Shortage of lifeguards poses challenges for beaches and pools

Temperatures are starting to soar, but there are also concerns that beaches and pools will not be adequately staffed this summer.

Wyatt Werneth, spokesman for the American Lifeguard Association, said a national shortage of lifeguards could close up to a third of public swimming pools. The shortage is due, in part, to pandemic restrictions and the suspension of J-1 work visas, which allow foreign exchange students to find seasonal work in the United States.

“We have to get in close and do rescues, do CPR, swim with people in certain types of holes, get into the water,” he said.

Werneth said becoming a lifeguard requires first aid training, rigorous physical ability and many provisional-type skills such as water watch. This is why some organizations even seek to recruit retirees.

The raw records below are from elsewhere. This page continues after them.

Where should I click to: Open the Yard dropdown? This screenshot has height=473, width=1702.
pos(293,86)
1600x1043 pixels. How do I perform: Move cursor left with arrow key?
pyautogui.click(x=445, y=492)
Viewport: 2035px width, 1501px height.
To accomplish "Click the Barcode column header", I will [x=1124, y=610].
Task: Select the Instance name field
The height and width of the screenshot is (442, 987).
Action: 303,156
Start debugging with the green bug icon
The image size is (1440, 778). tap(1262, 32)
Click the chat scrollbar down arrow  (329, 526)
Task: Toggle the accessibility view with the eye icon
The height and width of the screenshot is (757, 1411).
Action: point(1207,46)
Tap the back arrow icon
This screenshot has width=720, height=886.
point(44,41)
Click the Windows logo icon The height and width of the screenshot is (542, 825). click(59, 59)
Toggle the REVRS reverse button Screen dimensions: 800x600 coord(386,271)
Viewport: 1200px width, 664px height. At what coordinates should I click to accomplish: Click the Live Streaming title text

“It’s been a struggle and we’ve tried to adapt to that by offering incentives – offering a bit more pay as well as signing bonuses,” Werneth said.

According to the Centers for Disease Control and Prevention, approximately 4,000 accidental drownings occur each year nationwide, which equates to 11 drownings per day.

Some parents are taking no risks and have decided to enroll their children in swimming lessons.

“We want a child to be able to instinctively respond to water in a positive way, God forbid they fall in it,” Saf-T-Swim instructor Bobby Hazen said. “If you get them used to water early, they aren’t surprised.”

New York beaches successfully opened on Memorial Day weekend. Lifeguards are on duty from 10 a.m. to 6 p.m. The Parks Department said it remains committed to ensuring beaches remain open.

The city’s outdoor pools are scheduled to open on June 28.